Why computers aren’t close to being ready to supplant human artists.

Artificial intelligence has an Achilles’ heel. It can’t decide what’s relevant.

Margaret A. Boden

It just so happens that this is a crucial skill where creativity is concerned. Take computer-generated art. Such work has been well received in many prominent settings over the past few years—Ernest Edmonds’s wonderfully colored interactive pieces (shown alongside Mark ­Rothko’s canvases) in the 2007 ­“ColorField Remix” exhibition in Washington D.C., for example, and Richard Brown’s Mimetic Starfish, commissioned for the opening of London’s Millennium Dome, which the Times of London described as “the best thing in the Dome.”

But those artworks didn’t depend on a subtle appreciation of relevance. The Edmonds work is abstract: vertical stripes of ever-changing colors, with no representational content whatsoever. The Starfish, which brings to mind real-life animals and movements, and even natural reactions such as curiosity and alarm, has no specific cultural associations.

Or in the realm of music, consider the creativity of a DJ (see “The Hit Charade”). What a DJ does is purely “combinational” creativity, or putting familiar ideas together in unfamiliar ways.

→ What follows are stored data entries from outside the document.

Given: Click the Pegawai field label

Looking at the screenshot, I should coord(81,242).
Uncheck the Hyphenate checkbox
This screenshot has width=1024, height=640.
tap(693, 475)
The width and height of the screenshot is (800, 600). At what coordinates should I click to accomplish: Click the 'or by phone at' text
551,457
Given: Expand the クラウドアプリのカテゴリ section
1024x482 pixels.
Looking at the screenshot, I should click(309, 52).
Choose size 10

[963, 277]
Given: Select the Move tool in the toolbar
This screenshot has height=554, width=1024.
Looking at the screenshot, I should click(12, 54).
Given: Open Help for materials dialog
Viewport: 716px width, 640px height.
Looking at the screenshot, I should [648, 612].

DJs make no new music. Rather, they combine and order familiar pieces in unfamiliar ways. The value depends not only on the novelty of the DJ’s choices but on their aptness: their capacity to remind us of musical or cultural associations that wouldn’t have occurred to us otherwise.

The wider cultural associations are especially relevant when the music has lyrics. Think of “Eleanor Rigby” by the Beatles. However haunting the music, it would be less valued, and less memorable, without the words. The harsh discordance of the music and the near-savage sounds of the cellos reinforce the bitter sadness of the lyrics. They conjure up the loneliness and despair of Father ­McKenzie, as well as Eleanor Rigby herself, with extraordinary depth and richness.

A good DJ can take such things into account. For instance, a bitter song such as that one could segue into a sickly-sweet one, with the human audience enjoying the irony.

Pandora can’t do that. AI’s natural language processing is hugely limited by ­relevance blindness, the result of a computer that lacks semantic understanding or literary knowledge. Computers have written “novels,” but the prose is horrifically bland. And computer-generated soap opera plots (which can ignore verbal and grammatical elegance) will win no Tonys.

We still need people for that.

Margaret A. Boden, a research professor of cognitive science at the University of ­Sussex, is the author of Creativity and Art: Three Roads to Surprise.